Chekharin completed the three-month advanced courses for praporshchiks under the 35th Reserve Brigade of the front at Chertkov in 1917, then served as a junior officer and company commander with the 161st Alexandropol Infantry Regiment of the 41st Infantry Division. Between January and March 1918 he served as a junior officer with a company of the 256th Infantry Regiment of the Moscow Military District in Bryansk.

After he was demobilized from the army, Chekharin returned to Gubino, where he became chairman of the volost executive committee in March during the Russian Civil War. He was conscripted into the Red Army in June and appointed commissar of the volost military commissariat. Serving as a platoon and company commander with the 18th Kaluga Command Courses and the 29th Reserve Rifle Regiment from December 1918, he became temporary chief of the courses and commander of the consolidated cadet brigade drawn from them in June 1921 to participate in the suppression of the Tambov Rebellion.

== Interwar period ==
Demobilized in February 1923 to graduate from the Kaluga Pedagogical Institute, Chekharin was reconscripted into the army in December and sent to serve in the 241st Rifle Regiment of the 81st Rifle Division at Kaluga, becoming a company commander, chief of the regimental school, and assistant battalion commander.
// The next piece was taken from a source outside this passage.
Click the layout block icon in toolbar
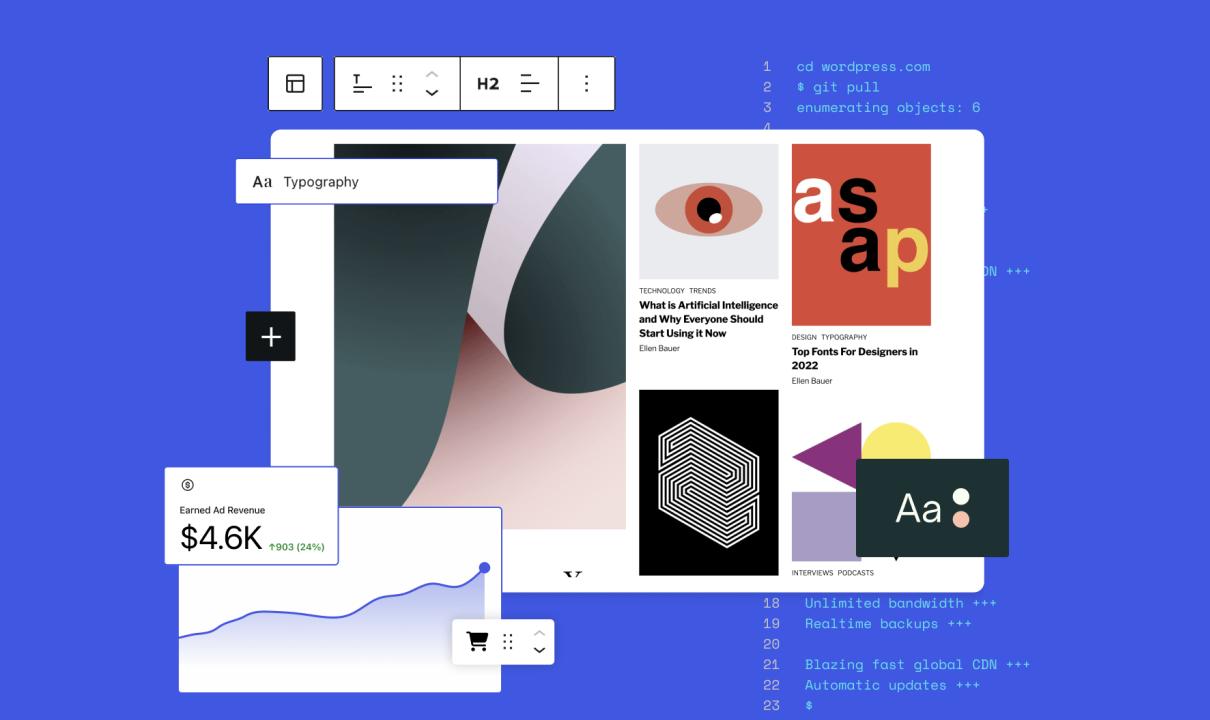1210x720 pixels. click(x=295, y=84)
From November 1926 he served as chief of the regimental school of the 2nd Vyatka Territorial Rifle Regiment, and headed the military department of the Vyatka Pedagogical Institute. Chekharin studied at the Leningrad Higher Military Political School from March 1929 and following his graduation in October remained at the school as a tactics teacher.

Appointed chief of staff of the 167th Rifle Regiment of the 56th Rifle Division of the Leningrad Military District at Pskov in December 1931, Chekharin temporarily commanded the regiment for three months. He transferred to the Leningrad Night Training Center in March 1933, serving successively as an instructor-leader and tactics teacher, acting chief of the center, and chief of training. Appointed chief of training of the Leningrad Improvement Courses for Reserve Command Personnel in April 1937, he became chief of the Combat Training Directorate of the OSOAVIAKHIM Central Council in February 1939.

After completing the Vystrel course in 1939, Chekharin, promoted to colonel, served as assistant chief of infantry of the 15th Army of the Northwestern Front in March and April 1940, then was chief of the 2nd staff department of the Arkhangelsk Military District. In July 1940 he became deputy commander of the 37th Rifle Division of the 21st Rifle Corps of the Western Special Military District, stationed in Belarus. He succeeded to command the division in March 1941, being awarded the Order of the Red Star in the same month.

== World War II ==
After Operation Barbarossa began, Chekharin led the division in the Battle of Białystok–Minsk as part of the Western Front. His unit was placed under the direct control of the front commander and entered battle on 24 June in the area of Lida. From late June, with the 21st Corps, the division fought in defense of the Minsk Fortified Region, and conducted a fighting retreat towards Borisov and eventually to the Dnieper, being virtually destroyed in the fighting. In early September Chekharin was appointed commander of the newly formed 269th Rifle Division, which joined the 3rd Army of the Bryansk Front. From 30 September the division fought against Operation Typhoon, the German drive on Moscow. In these operations it was defeated and encircled. In more than two weeks of fighting, lacking ammunition and fuel, the division fought to break out towards Tula. On 20 October the division and the 3rd Army headquarters had nearly reached Soviet lines, but Chekharin was reported missing, presumed killed, in a breakout attempt near Yasnaya Polyana.

He was posthumously awarded the Order of the Patriotic War, 1st class, in 1965 in commemoration of the 20th anniversary of the end of the war.